Three doctors set up a series of companies: a jointly held company (receiving patient fees), individual medical consultancy companies, and later individual surgical companies. The structure allowed income to be shifted from high personal tax rates to corporate tax rates, and to benefit from tax-free dividends and startup exemptions (SUTE/PTE).

Key Holdings:

  • Arrangement was for Tax Avoidance: The ITBR found the objective purpose and effect of the arrangement was to alter the incidence of tax and reduce tax liability. The quantitative tax savings were held as proof of this.

  • No Bona Fide Exception: The taxpayers’ commercial reasons (e.g., limiting liability, confidentiality) were rejected. The board found that tax avoidance was at least one of the main purposes of the arrangement. Notably, the argument that incorporating the surgical companies would limit liability was dismissed because medical negligence is a personal liability.

  • Purpose of Tax Incentives: The board held that the taxpayers could not rely on the SUTE and PTE schemes to negate the application of Section 33. While the companies technically met the conditions, the board looked at the purpose of these incentives (to spur entrepreneurship) and found the passive receipt of fees for personal services did not align with that intent. This suggests a substance-over-form approach can be applied to the use of tax incentives themselves.

GIR v Comptroller of Income Tax [2025] SGITBR 2: “Trading in Derivatives” under the FSI Regime

This ITBR case involved a complex financial transaction where the taxpayer claimed a significant loss against income taxed at the standard rate, while the Comptroller argued the loss should be attributed to “trading in derivatives” taxed at a lower concessionary rate.

Key Facts:

The taxpayer (an FSI company) subscribed for preference shares (RPS) in a transaction with an embedded derivative linked to a foreign exchange rate. The structure guaranteed a net profit regardless of market movements. The taxpayer received a tax-exempt dividend but claimed a $96.3 million redemption loss. The Comptroller argued the loss was from “trading in derivatives” under the FSI regulations.

Key Holdings:

  • There was a Derivative: The ITBR held that the hybrid instrument (RPS + embedded option) fell within the meaning of “derivative” for the purposes of the FSI regulations.
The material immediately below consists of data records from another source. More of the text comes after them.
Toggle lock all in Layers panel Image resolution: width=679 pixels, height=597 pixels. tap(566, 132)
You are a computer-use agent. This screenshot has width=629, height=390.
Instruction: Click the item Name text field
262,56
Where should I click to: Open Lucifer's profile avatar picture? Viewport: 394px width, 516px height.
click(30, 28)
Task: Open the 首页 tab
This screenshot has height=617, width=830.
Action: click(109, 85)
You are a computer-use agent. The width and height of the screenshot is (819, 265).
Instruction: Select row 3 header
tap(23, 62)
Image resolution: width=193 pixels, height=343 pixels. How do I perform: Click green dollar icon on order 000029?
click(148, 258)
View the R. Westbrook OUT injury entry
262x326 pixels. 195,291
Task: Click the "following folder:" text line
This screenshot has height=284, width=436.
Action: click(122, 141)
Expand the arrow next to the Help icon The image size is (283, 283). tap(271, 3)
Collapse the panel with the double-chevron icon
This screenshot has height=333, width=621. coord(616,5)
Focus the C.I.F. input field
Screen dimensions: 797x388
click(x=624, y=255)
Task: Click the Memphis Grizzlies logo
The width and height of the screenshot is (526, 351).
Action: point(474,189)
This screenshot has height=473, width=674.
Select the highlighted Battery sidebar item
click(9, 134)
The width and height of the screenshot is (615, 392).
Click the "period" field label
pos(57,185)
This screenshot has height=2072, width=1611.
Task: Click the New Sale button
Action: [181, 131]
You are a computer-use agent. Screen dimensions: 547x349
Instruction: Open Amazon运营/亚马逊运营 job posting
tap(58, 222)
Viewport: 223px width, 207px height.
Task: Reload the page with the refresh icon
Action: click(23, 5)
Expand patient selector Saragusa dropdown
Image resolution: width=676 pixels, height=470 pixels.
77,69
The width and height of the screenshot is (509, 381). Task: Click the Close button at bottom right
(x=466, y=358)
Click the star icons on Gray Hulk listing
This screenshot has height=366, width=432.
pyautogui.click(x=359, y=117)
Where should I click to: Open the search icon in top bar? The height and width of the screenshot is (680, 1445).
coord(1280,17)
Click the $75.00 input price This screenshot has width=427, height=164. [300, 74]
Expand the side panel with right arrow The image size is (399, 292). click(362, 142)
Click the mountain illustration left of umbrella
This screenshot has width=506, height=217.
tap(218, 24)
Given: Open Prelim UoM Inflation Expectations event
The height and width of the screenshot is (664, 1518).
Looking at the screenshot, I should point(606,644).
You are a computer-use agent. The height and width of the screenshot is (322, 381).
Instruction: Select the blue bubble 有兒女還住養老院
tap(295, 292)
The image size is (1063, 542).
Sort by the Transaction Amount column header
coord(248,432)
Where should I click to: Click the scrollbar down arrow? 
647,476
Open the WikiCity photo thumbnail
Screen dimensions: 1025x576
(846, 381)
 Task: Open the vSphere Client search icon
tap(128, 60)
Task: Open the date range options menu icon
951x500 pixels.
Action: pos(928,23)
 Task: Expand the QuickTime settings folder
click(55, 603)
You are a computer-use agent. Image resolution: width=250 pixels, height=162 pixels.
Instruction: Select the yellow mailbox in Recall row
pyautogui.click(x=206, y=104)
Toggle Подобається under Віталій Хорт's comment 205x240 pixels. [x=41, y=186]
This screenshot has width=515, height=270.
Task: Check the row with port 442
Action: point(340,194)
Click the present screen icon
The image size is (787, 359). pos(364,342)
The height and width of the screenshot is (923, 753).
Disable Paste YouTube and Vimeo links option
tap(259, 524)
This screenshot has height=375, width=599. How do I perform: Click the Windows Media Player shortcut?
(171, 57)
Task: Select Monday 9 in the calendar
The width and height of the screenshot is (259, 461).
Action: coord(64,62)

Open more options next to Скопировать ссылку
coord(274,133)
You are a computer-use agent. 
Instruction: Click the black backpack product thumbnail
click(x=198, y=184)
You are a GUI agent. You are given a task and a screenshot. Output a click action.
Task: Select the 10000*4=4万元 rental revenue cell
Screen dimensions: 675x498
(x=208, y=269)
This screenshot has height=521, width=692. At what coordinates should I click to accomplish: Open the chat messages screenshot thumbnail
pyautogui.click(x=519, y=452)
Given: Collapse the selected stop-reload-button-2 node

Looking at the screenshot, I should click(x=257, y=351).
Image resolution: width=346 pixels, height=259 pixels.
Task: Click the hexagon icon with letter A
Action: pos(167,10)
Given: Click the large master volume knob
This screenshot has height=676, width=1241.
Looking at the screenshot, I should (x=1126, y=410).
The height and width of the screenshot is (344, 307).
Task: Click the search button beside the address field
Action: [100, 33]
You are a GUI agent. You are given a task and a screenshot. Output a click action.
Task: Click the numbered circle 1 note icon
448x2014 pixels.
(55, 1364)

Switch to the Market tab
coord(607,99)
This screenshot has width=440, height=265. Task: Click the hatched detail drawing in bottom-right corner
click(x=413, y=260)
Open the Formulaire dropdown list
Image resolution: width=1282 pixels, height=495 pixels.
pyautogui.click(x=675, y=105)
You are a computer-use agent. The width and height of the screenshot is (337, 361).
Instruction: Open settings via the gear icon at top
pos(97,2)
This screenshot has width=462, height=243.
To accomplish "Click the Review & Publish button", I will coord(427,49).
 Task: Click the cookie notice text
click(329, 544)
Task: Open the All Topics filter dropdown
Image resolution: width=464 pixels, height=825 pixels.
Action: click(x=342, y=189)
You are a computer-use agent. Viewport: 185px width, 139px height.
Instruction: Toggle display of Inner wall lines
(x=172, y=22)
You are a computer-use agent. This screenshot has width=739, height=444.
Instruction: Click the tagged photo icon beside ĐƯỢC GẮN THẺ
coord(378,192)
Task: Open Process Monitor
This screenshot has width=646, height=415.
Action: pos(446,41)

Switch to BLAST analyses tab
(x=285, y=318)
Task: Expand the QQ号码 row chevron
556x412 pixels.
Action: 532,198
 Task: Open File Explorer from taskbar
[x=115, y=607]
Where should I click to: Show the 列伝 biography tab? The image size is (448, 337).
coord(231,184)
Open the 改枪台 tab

It aligned with the broad intent of the FSI scheme to capture sophisticated financial products.

  • But the Taxpayer was not “Trading in” Derivatives: Crucially, the board held the taxpayer was not “trading in” derivatives. It distinguished a motive for gain from an intention to trade. The taxpayer’s position was that of a lender providing short-term financing, where the net profit was guaranteed. The put options were merely a protective measure. The one-off nature of the transaction also weighed against a finding of trading.

  • Section 33 Not Invoked: The most notable aspect is the Comptroller’s decision not to invoke Section 33. The Comptroller’s own expert opined the transaction was a short-term loan structured to gain a tax advantage. Had Section 33 been invoked, the net gain would have been treated as taxable interest, and the artificial loss disregarded. The Comptroller’s decision not to use the anti-avoidance provision in this case stands in stark contrast to its active use in GIS.

Conclusion

The 2025 Singapore tax cases decisions reflect a clear judicial and administrative approach that prioritizes substance over form and the factual context of a transaction. The Changi Airport case emphasizes the deference given to the ITBR as the primary fact-finder and the importance of a robust evidential record. UZF shows that taxpayers can succeed where they present compelling evidence of the commercial reality, even if it contradicts legal form. The GIS and GIQ cases demonstrate a strict approach where structures are deemed to be for tax avoidance or where transactions are held to be trading income. Finally, GIR serves as a reminder of the discretion inherent in tax administration, where the Comptroller may choose not to deploy powerful anti-avoidance tools like Section 33, leaving a potential planning point open for debate.